Structural and functional alterations of α‐synuclein is a presumed culprit in the demise of dopaminergic neurons in Parkinson's disease (PD). α‐Synuclein mutations are found in familial but not in sporadic PD, raising the hypothesis that effects similar to those of familial PD‐linked α‐synuclein mutations may be achieved by oxidative post‐translational modifications. Here, we show that wild‐type α‐synuclein is a selective target for nitration following peroxynitrite exposure of stably transfected HEK293 cells.
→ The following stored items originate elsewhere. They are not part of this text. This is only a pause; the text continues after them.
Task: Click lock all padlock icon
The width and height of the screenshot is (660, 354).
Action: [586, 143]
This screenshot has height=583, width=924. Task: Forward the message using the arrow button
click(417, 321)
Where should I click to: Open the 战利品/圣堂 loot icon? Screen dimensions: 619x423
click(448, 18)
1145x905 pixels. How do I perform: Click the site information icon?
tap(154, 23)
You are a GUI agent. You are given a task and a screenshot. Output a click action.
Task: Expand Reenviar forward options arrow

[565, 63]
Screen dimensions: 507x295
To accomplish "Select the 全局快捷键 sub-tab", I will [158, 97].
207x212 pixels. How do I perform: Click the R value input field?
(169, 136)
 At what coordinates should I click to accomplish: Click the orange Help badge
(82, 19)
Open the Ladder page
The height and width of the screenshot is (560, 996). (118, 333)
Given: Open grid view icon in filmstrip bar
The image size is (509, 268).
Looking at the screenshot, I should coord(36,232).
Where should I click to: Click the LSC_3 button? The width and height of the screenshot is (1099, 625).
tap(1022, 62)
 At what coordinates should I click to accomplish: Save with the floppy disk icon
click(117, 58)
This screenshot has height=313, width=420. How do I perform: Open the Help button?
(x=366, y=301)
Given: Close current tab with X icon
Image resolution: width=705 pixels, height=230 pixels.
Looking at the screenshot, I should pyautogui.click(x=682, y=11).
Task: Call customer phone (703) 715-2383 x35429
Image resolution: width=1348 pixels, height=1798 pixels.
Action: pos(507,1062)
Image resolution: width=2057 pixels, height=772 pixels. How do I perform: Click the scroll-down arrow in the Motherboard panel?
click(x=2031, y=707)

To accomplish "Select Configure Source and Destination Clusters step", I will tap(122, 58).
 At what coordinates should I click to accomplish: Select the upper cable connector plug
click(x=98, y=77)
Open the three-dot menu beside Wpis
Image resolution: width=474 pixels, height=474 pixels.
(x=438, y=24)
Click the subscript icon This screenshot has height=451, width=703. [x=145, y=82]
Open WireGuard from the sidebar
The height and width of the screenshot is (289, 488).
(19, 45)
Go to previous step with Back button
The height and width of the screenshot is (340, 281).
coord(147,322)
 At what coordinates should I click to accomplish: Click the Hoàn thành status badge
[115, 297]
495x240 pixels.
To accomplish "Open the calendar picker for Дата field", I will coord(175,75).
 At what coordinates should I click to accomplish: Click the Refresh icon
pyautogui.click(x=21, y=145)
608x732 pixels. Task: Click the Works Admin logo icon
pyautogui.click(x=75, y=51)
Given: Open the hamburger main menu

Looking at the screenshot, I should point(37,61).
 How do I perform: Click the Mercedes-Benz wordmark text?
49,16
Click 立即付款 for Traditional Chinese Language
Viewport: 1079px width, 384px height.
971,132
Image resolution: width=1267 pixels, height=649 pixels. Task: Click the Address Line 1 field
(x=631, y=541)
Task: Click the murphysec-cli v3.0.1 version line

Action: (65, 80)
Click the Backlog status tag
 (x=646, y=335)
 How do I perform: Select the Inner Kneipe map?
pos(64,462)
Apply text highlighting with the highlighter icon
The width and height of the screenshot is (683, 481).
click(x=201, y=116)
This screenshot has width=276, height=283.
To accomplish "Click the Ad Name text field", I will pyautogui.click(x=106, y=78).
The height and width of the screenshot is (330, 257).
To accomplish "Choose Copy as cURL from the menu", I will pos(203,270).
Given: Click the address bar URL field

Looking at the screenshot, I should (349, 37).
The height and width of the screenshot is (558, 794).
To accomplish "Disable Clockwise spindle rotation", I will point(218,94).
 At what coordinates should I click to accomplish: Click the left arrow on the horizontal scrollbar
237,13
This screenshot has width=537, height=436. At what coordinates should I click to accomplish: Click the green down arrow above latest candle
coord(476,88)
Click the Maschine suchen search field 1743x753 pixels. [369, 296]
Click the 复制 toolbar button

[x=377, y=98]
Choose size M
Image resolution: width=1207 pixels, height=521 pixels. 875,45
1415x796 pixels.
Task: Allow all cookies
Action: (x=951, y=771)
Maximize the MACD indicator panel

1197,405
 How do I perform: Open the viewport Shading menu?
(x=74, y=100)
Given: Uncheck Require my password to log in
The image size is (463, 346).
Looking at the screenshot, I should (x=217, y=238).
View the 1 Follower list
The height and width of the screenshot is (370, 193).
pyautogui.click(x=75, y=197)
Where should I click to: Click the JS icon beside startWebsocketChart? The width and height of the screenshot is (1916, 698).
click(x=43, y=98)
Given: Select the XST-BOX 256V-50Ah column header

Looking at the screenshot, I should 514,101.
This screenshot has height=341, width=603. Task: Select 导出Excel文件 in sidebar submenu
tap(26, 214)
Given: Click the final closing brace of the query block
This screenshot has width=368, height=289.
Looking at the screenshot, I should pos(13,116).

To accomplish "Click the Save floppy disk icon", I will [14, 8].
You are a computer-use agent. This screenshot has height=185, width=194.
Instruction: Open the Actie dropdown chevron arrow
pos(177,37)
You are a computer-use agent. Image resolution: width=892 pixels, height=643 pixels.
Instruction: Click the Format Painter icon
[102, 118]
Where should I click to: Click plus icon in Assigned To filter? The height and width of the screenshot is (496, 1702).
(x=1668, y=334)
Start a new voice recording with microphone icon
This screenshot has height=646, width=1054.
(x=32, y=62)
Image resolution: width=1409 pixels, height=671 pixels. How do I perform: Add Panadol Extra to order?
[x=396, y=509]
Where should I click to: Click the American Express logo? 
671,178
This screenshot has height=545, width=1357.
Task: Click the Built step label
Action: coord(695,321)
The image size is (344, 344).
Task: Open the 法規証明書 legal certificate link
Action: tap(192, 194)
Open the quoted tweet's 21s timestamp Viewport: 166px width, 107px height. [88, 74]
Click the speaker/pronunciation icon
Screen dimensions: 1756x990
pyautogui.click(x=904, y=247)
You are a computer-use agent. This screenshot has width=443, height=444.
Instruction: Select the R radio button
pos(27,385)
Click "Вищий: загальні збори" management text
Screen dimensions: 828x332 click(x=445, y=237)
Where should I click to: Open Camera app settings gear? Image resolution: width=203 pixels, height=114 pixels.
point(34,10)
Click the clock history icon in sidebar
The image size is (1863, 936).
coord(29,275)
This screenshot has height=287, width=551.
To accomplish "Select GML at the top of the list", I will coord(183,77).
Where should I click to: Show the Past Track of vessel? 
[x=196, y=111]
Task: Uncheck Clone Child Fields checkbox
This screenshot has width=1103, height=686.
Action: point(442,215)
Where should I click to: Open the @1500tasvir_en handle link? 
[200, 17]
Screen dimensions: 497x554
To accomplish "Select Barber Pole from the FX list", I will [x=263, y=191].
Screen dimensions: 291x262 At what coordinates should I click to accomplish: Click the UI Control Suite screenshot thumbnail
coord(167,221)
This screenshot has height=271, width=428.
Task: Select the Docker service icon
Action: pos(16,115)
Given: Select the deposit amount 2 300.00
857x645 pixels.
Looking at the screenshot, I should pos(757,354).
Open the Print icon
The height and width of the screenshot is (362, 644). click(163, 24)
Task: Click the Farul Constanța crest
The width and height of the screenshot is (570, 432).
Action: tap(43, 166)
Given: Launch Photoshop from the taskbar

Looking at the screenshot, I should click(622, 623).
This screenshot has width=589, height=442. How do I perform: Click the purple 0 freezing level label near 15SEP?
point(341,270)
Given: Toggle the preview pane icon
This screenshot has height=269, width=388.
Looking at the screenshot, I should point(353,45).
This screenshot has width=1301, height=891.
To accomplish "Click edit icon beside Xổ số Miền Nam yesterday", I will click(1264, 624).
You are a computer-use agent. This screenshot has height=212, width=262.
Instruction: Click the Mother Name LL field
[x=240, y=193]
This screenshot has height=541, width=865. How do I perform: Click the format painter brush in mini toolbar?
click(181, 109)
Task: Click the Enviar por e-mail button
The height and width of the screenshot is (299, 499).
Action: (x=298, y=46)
Nitration of α‐synuclein also occurs in the mouse striatum and ventral midbrain following administration of the parkinsonian neurotoxin 1‐methyl‐4‐phenyl‐1,2,3,6‐tetrahydropyridine (MPTP). Conversely, β‐synuclein and synaptophysin were not nitrated in MPTP‐intoxicated mice. Our data demonstrate that α‐synuclein is a target for tyrosine nitration, which, by disrupting its biophysical properties, may be relevant to the putative role of α‐synuclein in the neurodegeneration associated with MPTP toxicity and with PD.